TRAVAIL À FAIRE:
[a] D'après le texte fourni, quel était le seul établissement secondaire que comptait le pays dans les années cinquante ?
[b] Pour chacune des affirmations suivantes, indiquez par oui ou par non si elle s'accorde avec le texte fourni, en citant les mots qui tranchent : (i) à la veille de l'indépendance, la population de la Mauritanie était estimée à plus de 700 000 habitants ; (ii) aucun établissement d'enseignement supérieur n'existait sur le sol national ; (iii) Ladji Traoré est présenté comme le doyen des étudiants mauritaniens dans les établissements universitaires extérieurs.

TEXTE FOURNI:
· · · · ·

Passions d’enfance : Avant de tout oublier (48)/ Par Ahmed Salem Ould El Mokhtar (Cheddad)

Passions d’enfance : Avant de tout oublier (47): Le volontaire (suite et fin)/Par Ahmed Salem Ould El Mokhtar (Cheddad)
Il s’agit ici de  l’introduction de l’ensemble de l’ouvrage dont vous avez lu des extraits dans cette même chronique depuis quelques mois. Le choix de la publier maintenant s’explique par le fait qu’elle se rapporte principalement aux thèmes abordés dans la suite du texte dans sa globalité.

Dans un premier essai, j’avais tenté de réveiller des souvenirs s’étalant sur les trois premières décennies de ma vie. Les années cinquante furent dominées par la lutte pour l’indépendance nationale. Cette lutte fut menée par une petite élite intellectuelle dont sont rares ceux parmi elle qui avaient dépassé le niveau de l’enseignement primaire. A cette époque le pays comptait un seul établissement secondaire: le collège de Rosso.
Sur tout le sol national, il n’existait aucun établissement d’enseignement supérieur. Au moment de l’indépendance, l’ensemble des étudiants mauritaniens dans les établissements universitaires extérieurs comptaient à peine pour une dizaine dont le doyen, mon camarade et ami Ladji Traoré.
A la veille de l’indépendance en novembre 1960, la population de la Mauritanie était estimée à moins de 700.000 habitants dont plus de 90% de ruraux, notamment nomades. L’analphabétisme avoisinait le même pourcentage. Une petite proportion de membres des familles maraboutiques, au niveau des différentes ethnies du pays, était considérée comme alphabétisée, c’est-à-dire sachant lire et écrire en arabe, parfois difficilement. En dépit d’une large pratique de la religion musulmane, le terrain était infesté par une multitude de croyances superstitieuses qui tiraient leurs racines des anciennes doctrines animistes. Chez la plupart des gens, ces doctrines se mêlaient à la foi à la pratique religieuse musulmane.

· · · · ·

LISTE DES DONNÉES:

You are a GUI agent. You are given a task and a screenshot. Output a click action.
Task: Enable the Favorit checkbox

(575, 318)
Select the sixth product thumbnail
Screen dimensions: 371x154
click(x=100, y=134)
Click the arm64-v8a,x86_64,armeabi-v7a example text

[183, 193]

· · · · ·

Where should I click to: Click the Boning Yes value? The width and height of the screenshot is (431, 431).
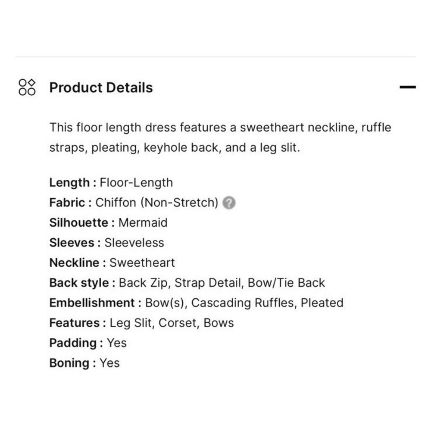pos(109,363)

· · · · ·

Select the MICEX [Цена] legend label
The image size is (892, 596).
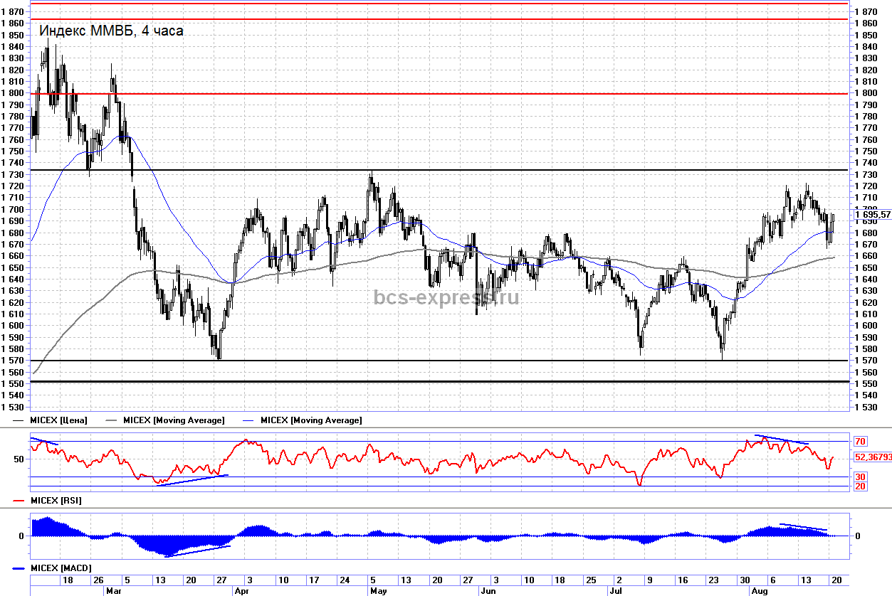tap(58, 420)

· · · · ·

CORRIGÉ DES EXERCICES:
[a] Le collège de Rosso.

[b]
(i) Non : « la population de la Mauritanie était estimée à moins de 700.000 habitants ».
(ii) Oui : « Sur tout le sol national, il n’existait aucun établissement d’enseignement supérieur. »
(iii) Oui : « dont le doyen, mon camarade et ami Ladji Traoré ».